Criatividade: mente aberta, olhos e ouvidos atentos

dezembro 27, 2007

Nem sempre a criatividade resulta de um esforço intencional para se criar algo novo, como nos casos da lâmpada elétrica e do telefone. Uma invenção, ou a solução de um problema, pode nascer da observação de um evento fortuito, inesperado. Nestes casos, a criatividade surge de uma mente atenta e aberta, capaz de perceber e extrair do evento fortuito um conceito novo e original.

O exemplo clássico é o de Arquimedes (287 a.C. – 212 a.C.), matemático, engenheiro e inventor grego, ao resolver o problema da coroa do rei de Siracusa. Conta o historiador Vitrúvio que o rei mandou fazer uma coroa de ouro. Para isso, contratou um artesão que, mediante uma boa quantia de dinheiro e a entrega do ouro necessário, aceitou o trabalho.

Na data prevista o artesão entregou a coroa executada na perfeição, porém o rei, desconfiado que o artesão pudesse ter trocado parte do ouro por prata, pediu a Arquimedes que verificasse se a coroa era realmente de ouro puro. Arquimedes tinha o peso da coroa, mas não tinha como calcular seu volume e verificar se o peso especifico da coroa era igual ao do ouro puro.

Um dia, enquanto tomava banho, Arquimedes observou que, à medida que seu corpo mergulhava na banheira, a água transbordava. Concluiu, então, como poderia determinar o volume da coroa e, de tão contente que estava, saiu da banheira e foi para a rua gritando: “Eureka, Eureka!”, que em grego quer dizer descobri, achei, encontrei. Arquimedes descobrira que um objeto mergulhado na água desloca uma quantidade de água equivalente ao seu volume.

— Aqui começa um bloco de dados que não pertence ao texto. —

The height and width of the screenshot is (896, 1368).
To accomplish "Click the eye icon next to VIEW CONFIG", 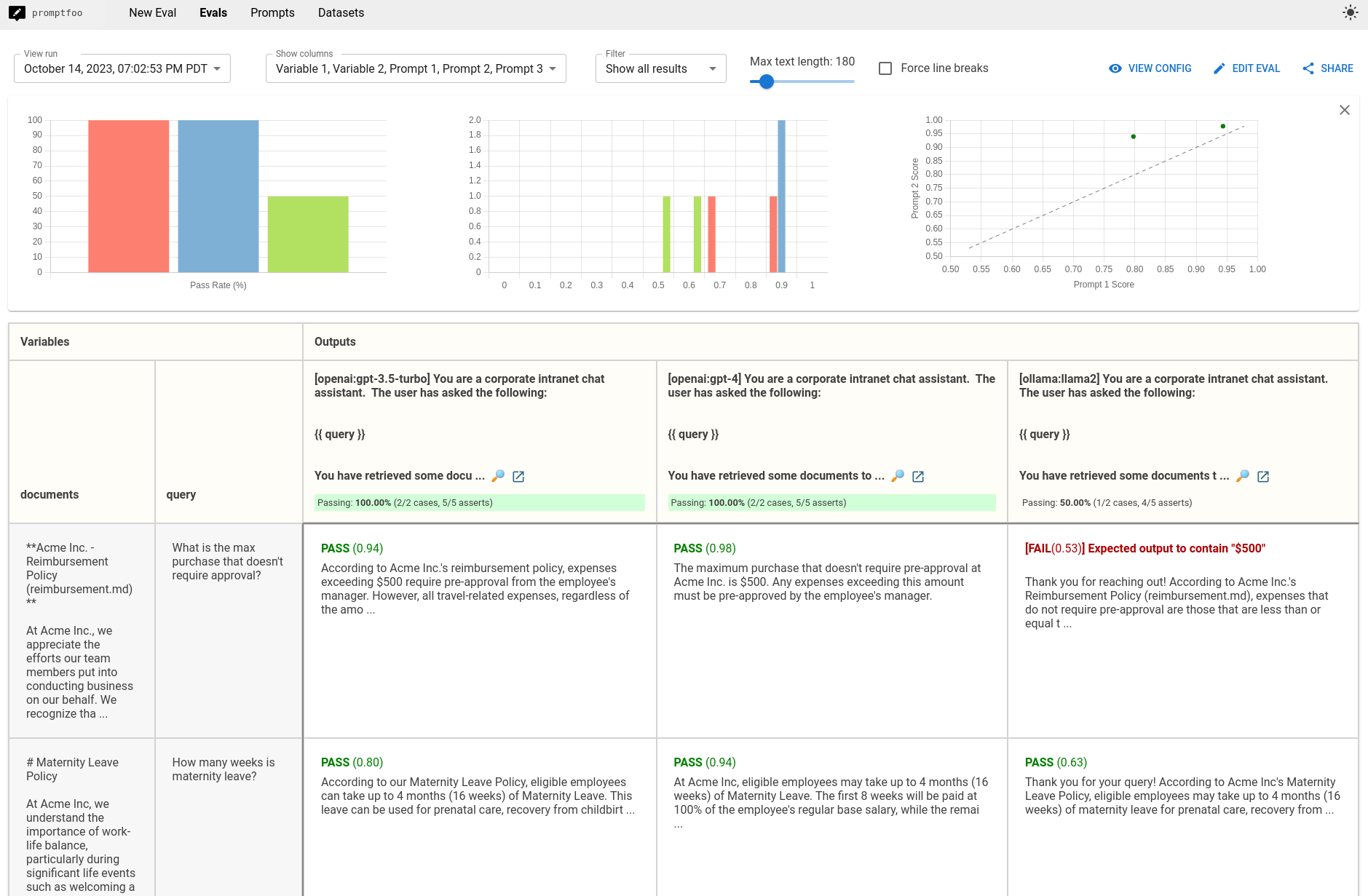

Assim, pegou um vasilhame com água e mergulhou uma peça de ouro do mesmo peso da coroa, registrando o quanto a água tinha subido. Fez o mesmo com uma peça de prata. Efetuou o mesmo registro e comparou-o com o anterior, concluindo que o ouro não fez a água subir tanto como a prata.

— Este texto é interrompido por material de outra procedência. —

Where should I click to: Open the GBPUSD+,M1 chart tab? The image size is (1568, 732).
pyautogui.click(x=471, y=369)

Por fim, mergulhou a coroa na água. Esta elevou o nível da água mais do que o ouro e menos do que a prata. Arquimedes constatou, então, que a coroa havia sido feito com uma mistura de ouro e prata. Pôde-se assim desvendar o mistério da coroa e desmascarar o artesão.

mola maluca

Um exemplo não tão importante, mas mais atual, é a invenção do brinquedo Mola Maluca. Em 1943, enquanto trabalhava num estaleiro de navios de guerra, o engenheiro Richard James esbarrou numa mola torcida. A mola caiu da prateleira sobre uns livros, depois sobre a mesa e em seguida no piso, onde ficou a balançar como esperando novas instruções. Ele disse a sua esposa: “Acho que podemos fazer um brinquedo desta mola”. O casal tomou um empréstimo de US$ 500 para fabricar o primeiro lote de 400 unidades. Desde então foram vendidas mais de 300 milhões de unidades.

Muitas vezes, as melhores ferramentas de criatividade são uma mente aberta e olhos e ouvidos atentos.